Las expectativas eran bastante grandes, se trataba del primer indígena, en un país de amplia mayoría de naciones indias.
El 2006, luego de una elección de constituyentes bastante representantivos de la diversidad cultural, se instala la Asamblea Constituyente con una duración de un año para redactar una Nueva Constitución Política del Estado de Bolivia. Ésta apenas empezada a funcionar, las trabas eran inmediatas por parte de una oposición de ridícula cantidad de representación gracias a las concesiones del gobierno bastante tibio.
Las condiciones políticas se ponían polarizadas entre un Gobierno que se atribuía y cooptaba los sectores sociales y una ultraderecha que sacaba su fundamento en las autonomías racistas. Con esto se dejaba poco espacio a intermedios de opinión.
Pasado el año de funcionamiento de la Asamblea Constituyente, casi nada se había hecho, y entonces sucedió, todo el proyecto histórico de los pueblos indios se fue.
Asesores y consultores de las ONGs(Organizaciones no Gubernamentales) redactaron la Nueva Constitución Política entregándola a los constituyentes que debían aprobarla a razón de la militancia política con el MAS que se impuso.
Poco se pudo hacer para evitar tal infamia, de pronto se estaba en la campaña por la aprobación de Nuevo texto Constitucional. Y es que las dirigencia de los movimientos sociales han caído en manos de rastreros con el Gobierno, dejando pasar todo. Y los que hemos dado cuenta de todo esto, quedábamos en el dilema de negarnos a la Nueva Constitución y quedar tachados y apoyar indirectamente a la derecha racista que se posesionaba por el No.
Los argumentos fueron bastantes obtusos en ambos bandos, calificando de extremistas a los que reclamaban por el fraude del Gobierno siguiendo a toda costa el Sí, o por el otro lado, recurriendo por lo ridículo a dios como fundamento para votar por el No.
Quedaba otra opción acaso, se marchó a las urnas con estas visiones, los que querían el cambio de las cosas, pero mas que saber bien de sus demandas lo hacía en respuesta a la derecha y enajenados de sus propias demandas por un imaginario construido por el Gobierno; los que no querían el cambio y deseaban mantener ese Estado colonial del siglo pasado con desigualdades que les convenían e inocentes guiados por estos bellacos, algunos ilusos que pedían el voto nulo o blanco para poder morir de hambre en paz; y los que tuvimos junto a mucha gente que ir pensando; Nueva Constitución Política del Estado, si no responde a lo que se demandó, ni modo, sí…peor es nada.

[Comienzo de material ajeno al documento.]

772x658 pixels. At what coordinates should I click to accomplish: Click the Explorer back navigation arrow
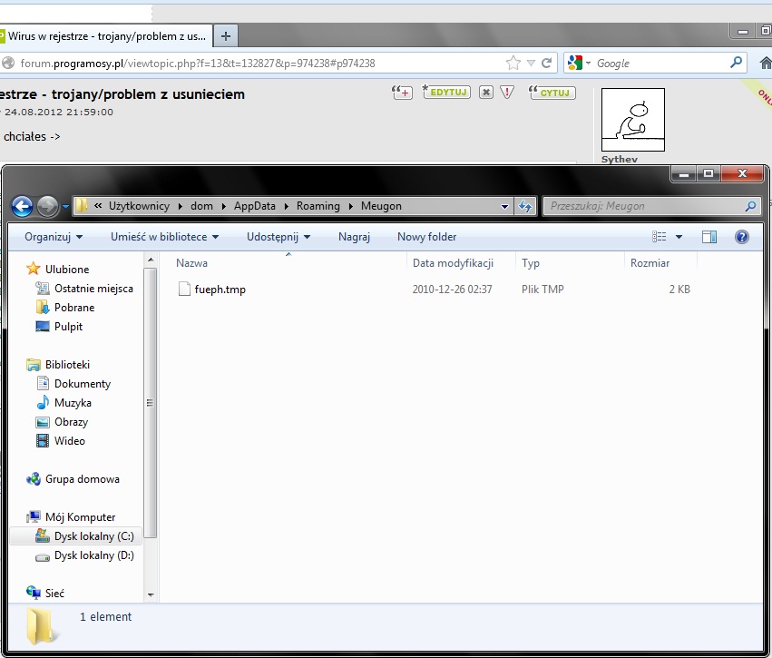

Entonces, ahora que se saben de los resultados oficiales de la Corte Nacional Electoral con el conteo de un casi 60% por Sí y un 40% por el No, se pueden dilucidar varias cosas.
La derecha al enterarse del detalle de los comicios electorales se expresó muy cautelosa y presta al diálogo, claro es que con esta numeración su perspectiva nacional se esfumó quedando relegada a sus espacios regionales tan sólo quedando más enana a pesar de su poder económico.
El gobierno va perdiendo credibilidad y fuerza ante tanto desengaño. Cosas tan absurdas como legitimar y legalizar el latifundio a 5.000 hectáreas, dada como trampa en la votación en el referendo dirimitorio que llevo en la misma papeleta de aprobación por el Nuevo texto Constitucional, o la reciente conformación del Gabinete del Poder Ejecutivo de tuición del Presidente teniendo tan sólo tres indígenas del total de 20, y la omisión de las sugerencias de los sectores sociales. Con esto seguro en los próximos comicios electorales tendrán menos escaños en el parlamento.
El descontento llega a las masas dejando al gobierno algo que se evidenció este domingo 8 de febrero cuando la gente de El Alto no confluyo en gran cantidad como suele hacerlo a la promulgación de la Nueva Constitución por parte del Presidente Evo Morales. A evidencia tan clara no puede cerrarse los ojos, pues El Alto es la ciudad que apoya militante al gobierno. De consecuencia, los movimientos sociales van despertando de su letargo avanzando poco a poco en sus demandas.
Finalmente, que el proceso de cambio(pachakuti), no es reciente sino de mucha antes, pues nuevas perspectivas y proyectos van asumiéndose por nuevos actores sociales que queremos asumir el papel histórico para nuestra liberación por un mejor convivir. Es decir por el, suma qamaña.